# Exercise prompt
Pictures are not part of the copy. Set down exactly the lines from the one containing "You are a GUI" through the last line of the material below.

+---+

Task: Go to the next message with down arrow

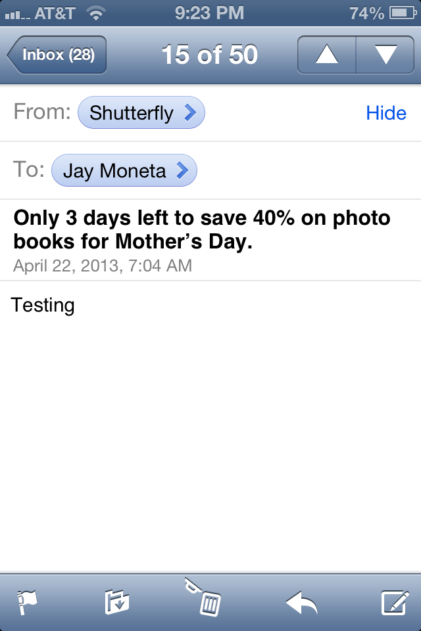Action: [385, 55]
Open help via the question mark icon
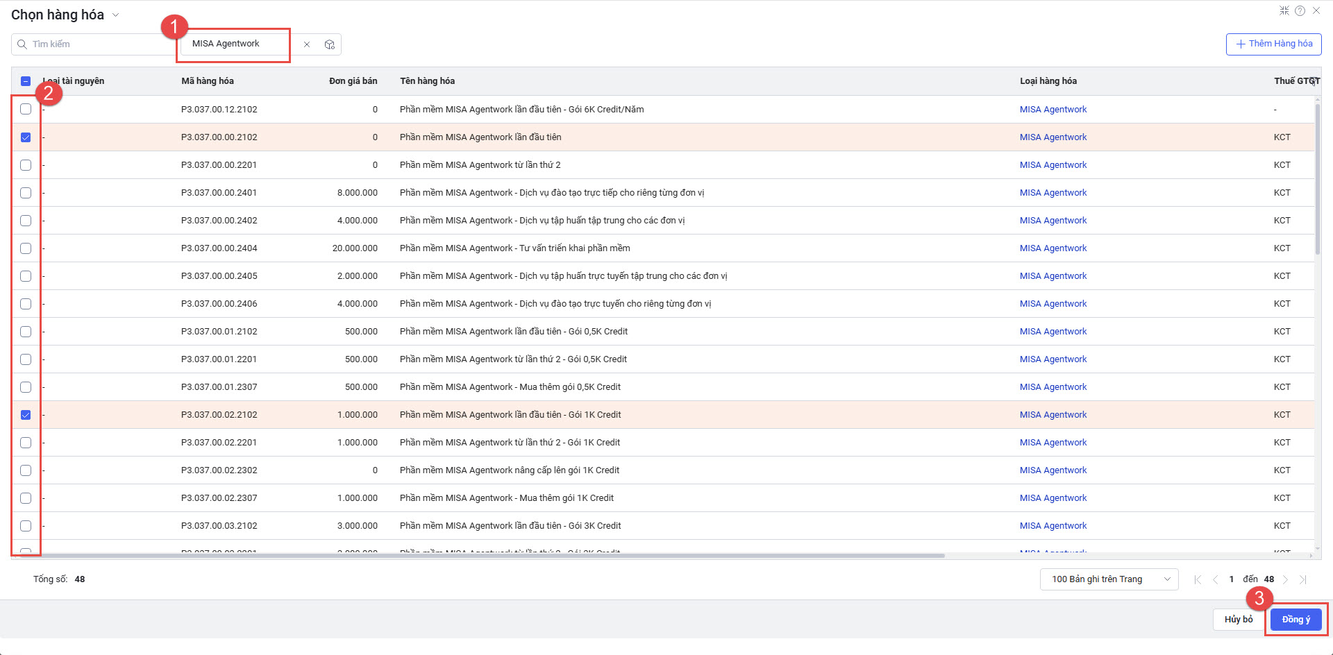 point(1300,11)
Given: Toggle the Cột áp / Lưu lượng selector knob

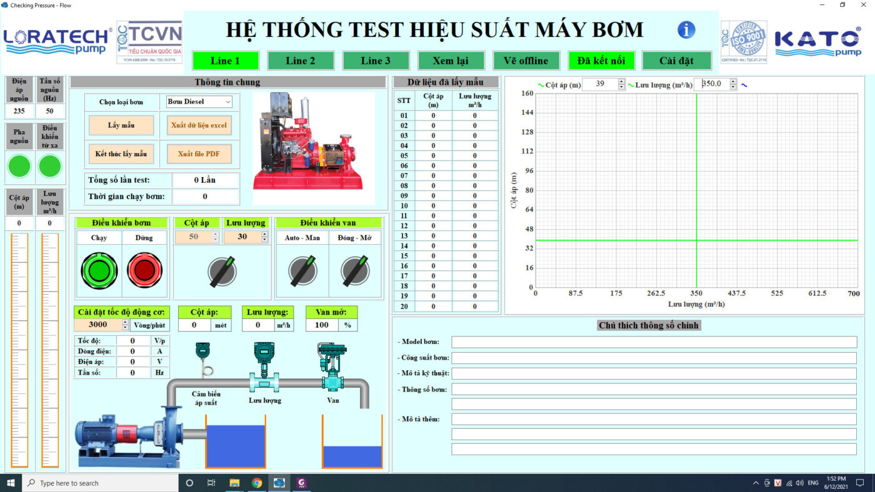Looking at the screenshot, I should click(222, 271).
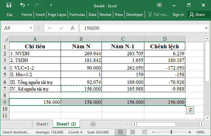Expand the Undo history dropdown arrow
The height and width of the screenshot is (136, 211).
tap(29, 5)
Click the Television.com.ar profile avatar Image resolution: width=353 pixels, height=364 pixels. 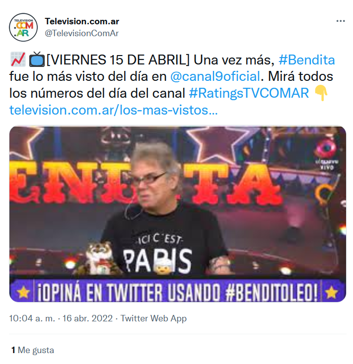(x=23, y=27)
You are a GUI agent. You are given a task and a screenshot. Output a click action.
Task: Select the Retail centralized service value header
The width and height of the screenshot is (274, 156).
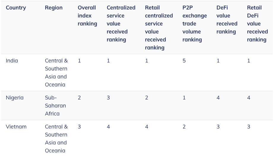159,28
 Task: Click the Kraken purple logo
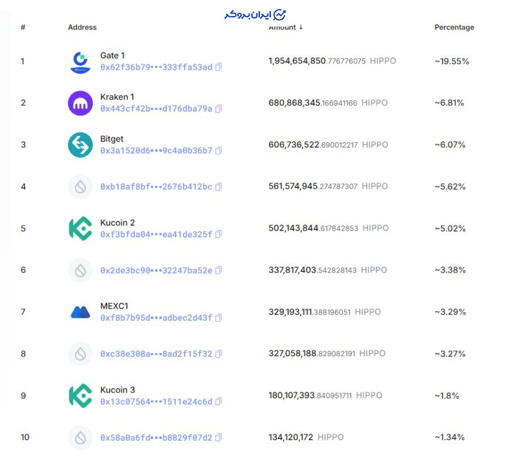[80, 103]
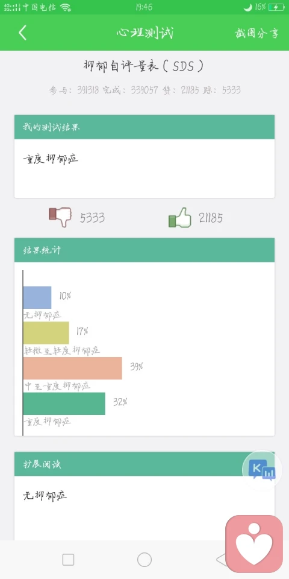Tap 截图分享 to share screenshot
The height and width of the screenshot is (579, 289).
[x=256, y=33]
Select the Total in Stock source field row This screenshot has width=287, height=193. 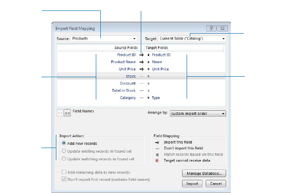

+---+

# Response to this task
You are a GUI agent. You are given a task and a screenshot. Output a click action.
Task: Select the Retail centralized service value header
The width and height of the screenshot is (274, 156).
159,28
 Task: Click the Kraken purple logo
[80, 103]
Tap 截图分享 to share screenshot
The height and width of the screenshot is (579, 289).
[x=256, y=33]
Select the Total in Stock source field row This screenshot has width=287, height=193. 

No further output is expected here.